The nastiest letters I get about my sermons are when I challenge political ideology. In 2006, during the height of the Bush administration, I shocked my congregation by saying, “Jesus was not a Republican.” I was accused of not being pro-life (even though I was training for a race that raised money for evangelical pregnancy centers). Today, the pendulum has swung the other way so that I could shock young Christians by suggesting that Jesus loves even Donald Trump.
Politics is the idol of our age. Our addiction to politics is one of the most discouraging things to me as a preacher. Sometimes I feel that there is nothing I can say from the Bible that can sway people from their political convictions (left or right). We baptize our political ideology and then anathematize anyone who challenges it.
In Death to Deconstruction: Reclaiming Faithfulness as an Act of Rebellion, Joshua S. Porter appeals to a generation abandoning the faith, urging them to choose a more nuanced faithfulness instead of outright rejection of orthodox Christianity. He structures his book around five “great predators”: biblical illiteracy, the problem of evil, a politicized Christianity, hypocrisy, and self-denial, laying out paths forward within orthodoxy avoiding each.
□ □ □ □ □ □ □
--- PROBLEM REQUIREMENTS ---
Reproduce the passage on politics and faith word for word, starting with "Politics is the" and going on through "orthodoxy avoiding each.".

Screenshot grounding data:
□ □ □ □ □ □ □
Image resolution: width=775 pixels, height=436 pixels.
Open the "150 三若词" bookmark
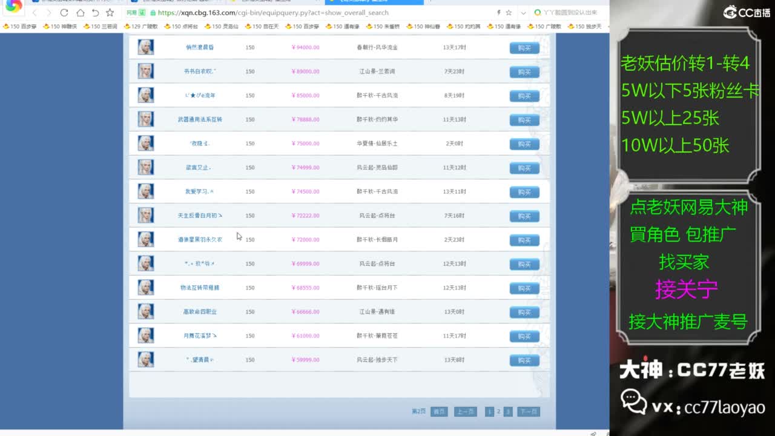coord(101,27)
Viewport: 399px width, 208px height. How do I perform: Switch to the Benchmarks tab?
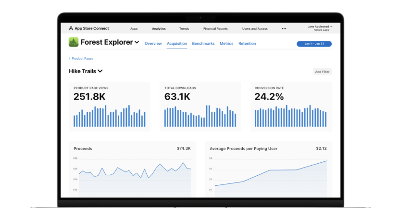[x=203, y=44]
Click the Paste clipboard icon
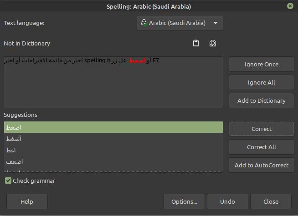This screenshot has width=298, height=216. tap(196, 44)
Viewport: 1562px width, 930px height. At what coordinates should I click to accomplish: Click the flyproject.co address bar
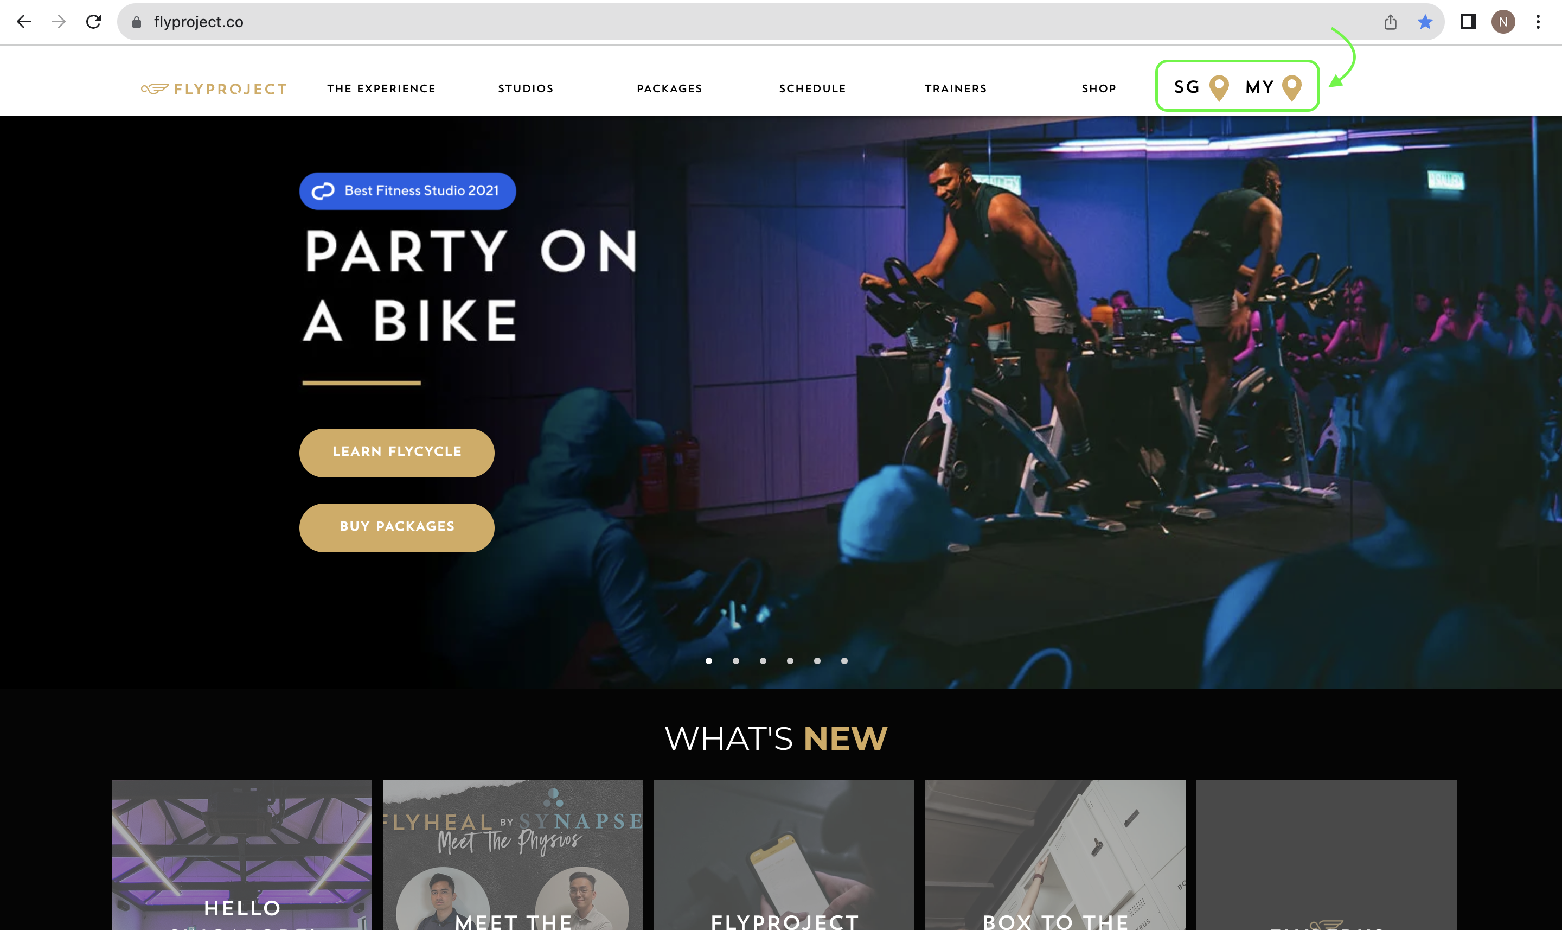(752, 22)
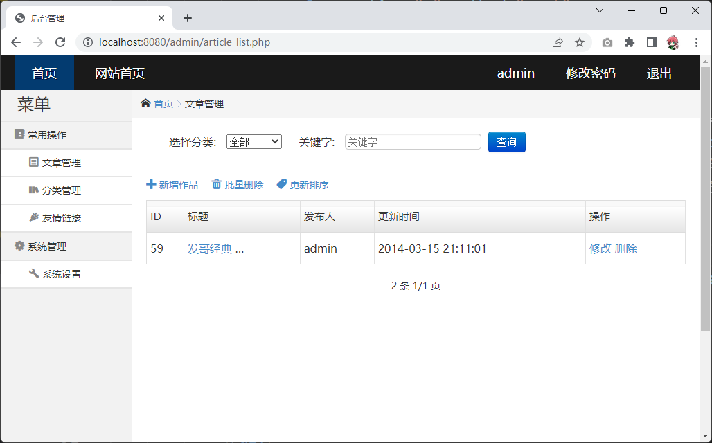
Task: Open 友情链接 from the sidebar menu
Action: [61, 218]
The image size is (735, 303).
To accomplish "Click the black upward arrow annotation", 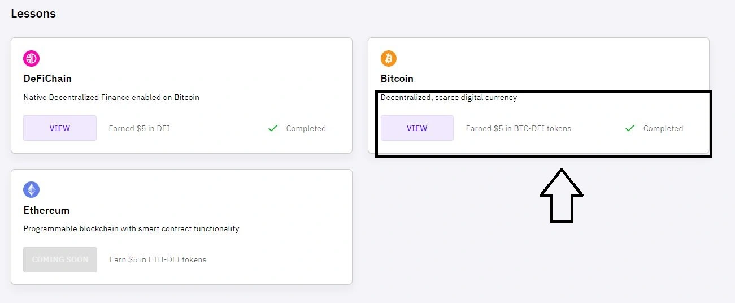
□ □ □ □ □ □ □
--- ANSWER TO THIS PROBLEM ---
Politics is the idol of our age. Our addiction to politics is one of the most discouraging things to me as a preacher. Sometimes I feel that there is nothing I can say from the Bible that can sway people from their political convictions (left or right). We baptize our political ideology and then anathematize anyone who challenges it.
In Death to Deconstruction: Reclaiming Faithfulness as an Act of Rebellion, Joshua S. Porter appeals to a generation abandoning the faith, urging them to choose a more nuanced faithfulness instead of outright rejection of orthodox Christianity. He structures his book around five “great predators”: biblical illiteracy, the problem of evil, a politicized Christianity, hypocrisy, and self-denial, laying out paths forward within orthodoxy avoiding each.